Novel as Discovery—Think you need a solid outline before you take on the task of writing a novel? In this workshop, we'll explore alternative methods of generating material and sussing out narrative. Follow the tangents! Explore your characters! Find the intersection of multiple storylines! Let the language lead you! By freeing yourself from your own preconceptions of how to sustain a story for the length of a novel, you'll be able to more quickly and organically reach the goal of a solid first draft.

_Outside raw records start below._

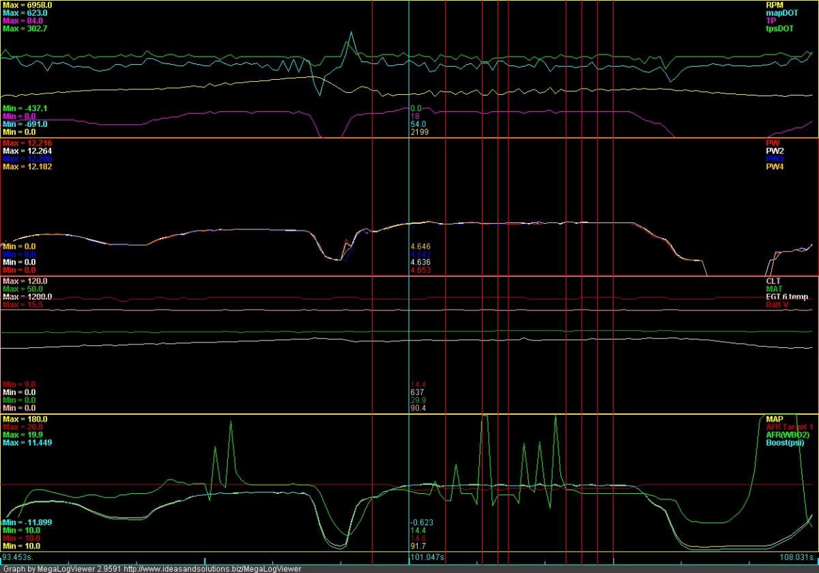819x573 pixels.
Task: Click the EGT 6 temp label
Action: point(787,297)
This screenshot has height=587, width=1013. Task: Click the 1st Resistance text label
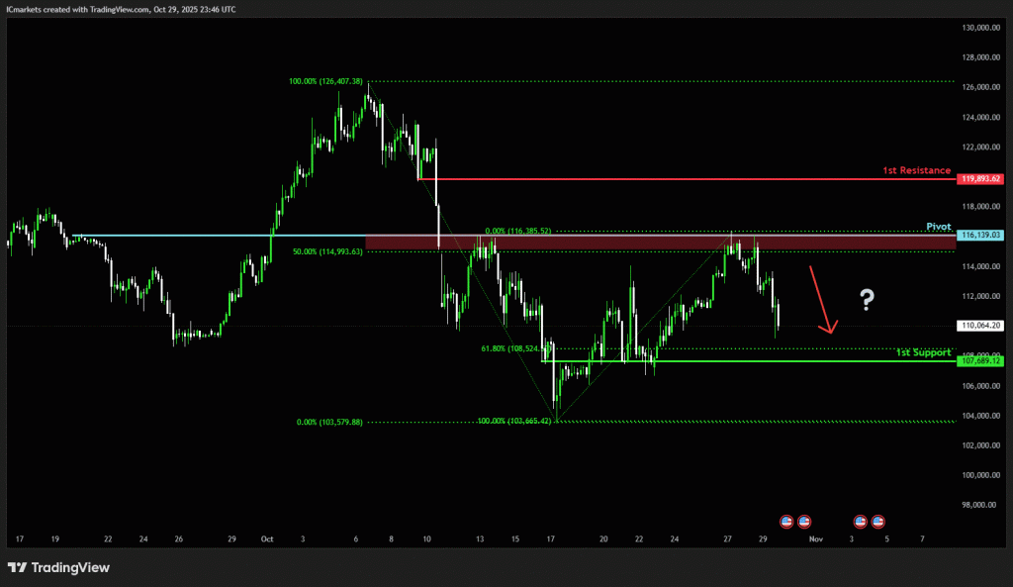pos(916,170)
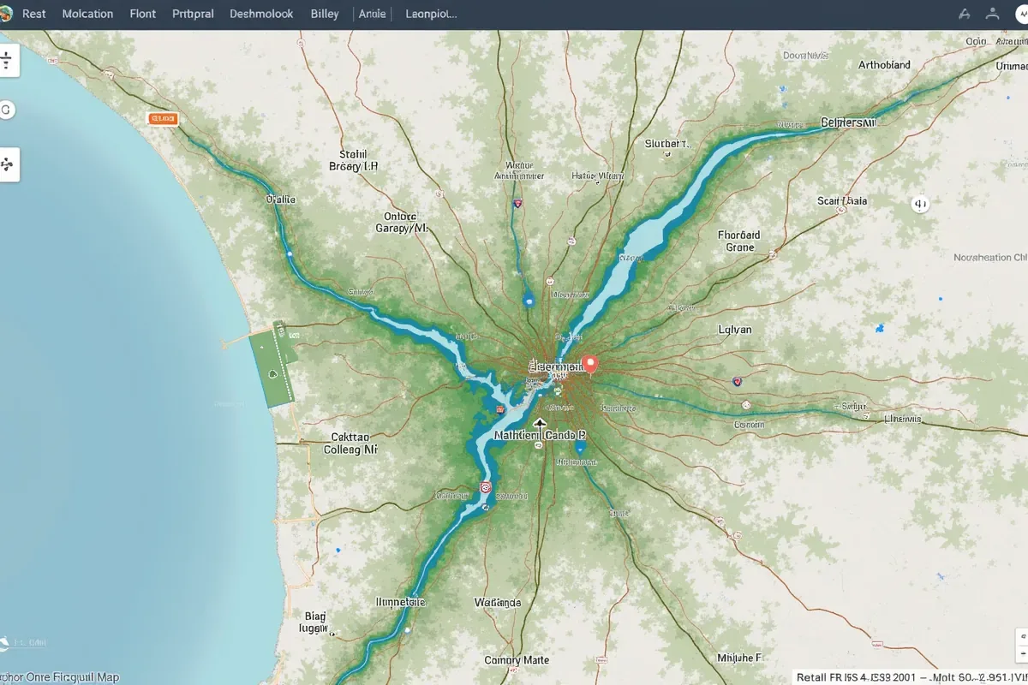Click the Anile button in the top bar
The width and height of the screenshot is (1028, 685).
coord(372,14)
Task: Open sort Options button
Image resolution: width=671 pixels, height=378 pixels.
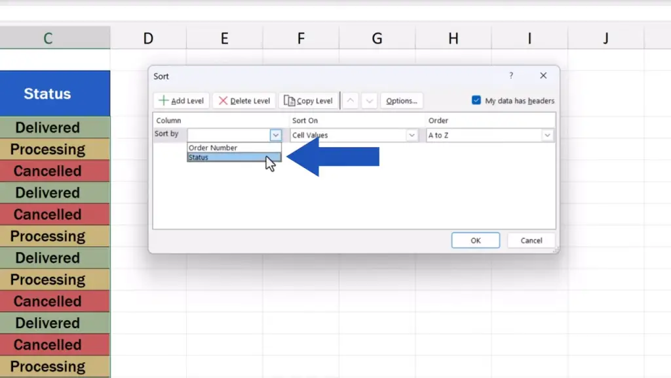Action: coord(402,101)
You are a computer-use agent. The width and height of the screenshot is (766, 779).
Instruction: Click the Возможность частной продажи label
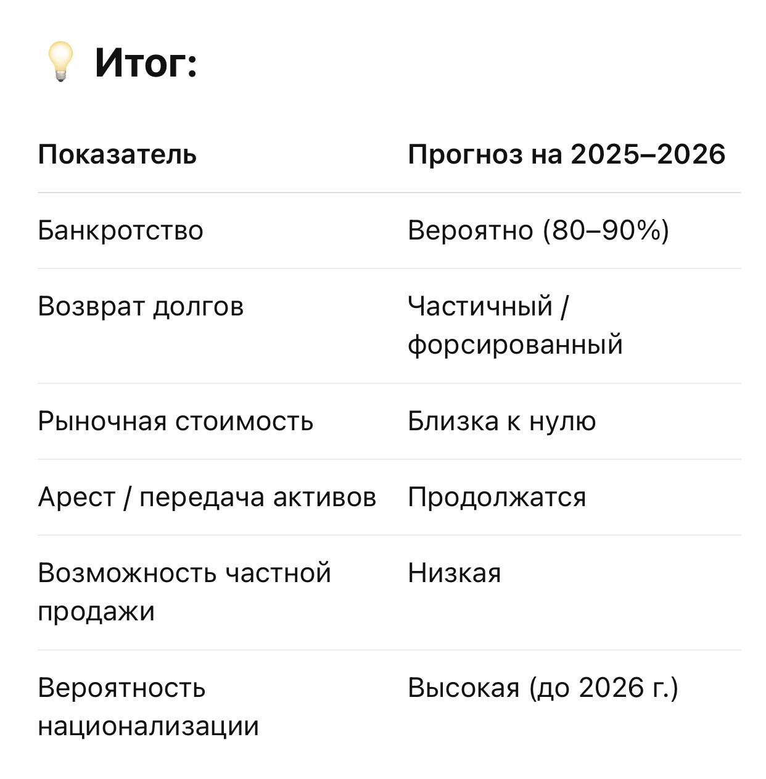pyautogui.click(x=184, y=592)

Flash Fiction: A Liminal Genre
June 26, 27, & 28    3:30-5:00 pm
Presenter: Chad Simpson
Flash Fiction: A Liminal Genre—While it might be argued that flash fiction is merely a story told briefly, in fewer than 750 or 1000 words, the more I read and write in this genre, the more I've come to believe it navigates its own terrain, located somewhere between poetry and fiction. In this workshop, we will read flash fictions and attempt to ascertain which elements of story the pieces contain, and which ones are absent. In doing so, we will begin to answer questions relevant to what makes a story a story, a flash a flash. Participants will also be given prompts to write their own flash fictions, which they will share with the group.
Time is on Your Side: Structuring Your Book-Length Memoir
June 26, 27, & 28    10:30 am-Noon
Presenter: Kelly Daniels
Time is on Your Side: Structuring Your Book-Length Memoir—You’ve got a great story, but where to start? Where to end? What to put in the middle? The art of memoir is the art of choosing, arranging, amplifying, summarizing, and cutting…in short, it’s the art of manipulating time. In this workshop, we will practice basic strategies for structuring your memoir. The courses will consist of discussion and writing exercises. In these exercises, we will:
• Evaluate your real-life material to decide whether any given moment should be presented as a vivid scene, a passage of narrative summary, or be cut entirely.
• Dissect time and reorder it. We may start in media-res, or start at the end. We may tell the story backwards, forward, chronologically, thematically, or in shattered fragments.
• Practice pacing: from hurtling at light speed to slowing to the speed of a slug. Some stories encompass generations; others take place in a single day. If you don’t learn to master time, time will master your book.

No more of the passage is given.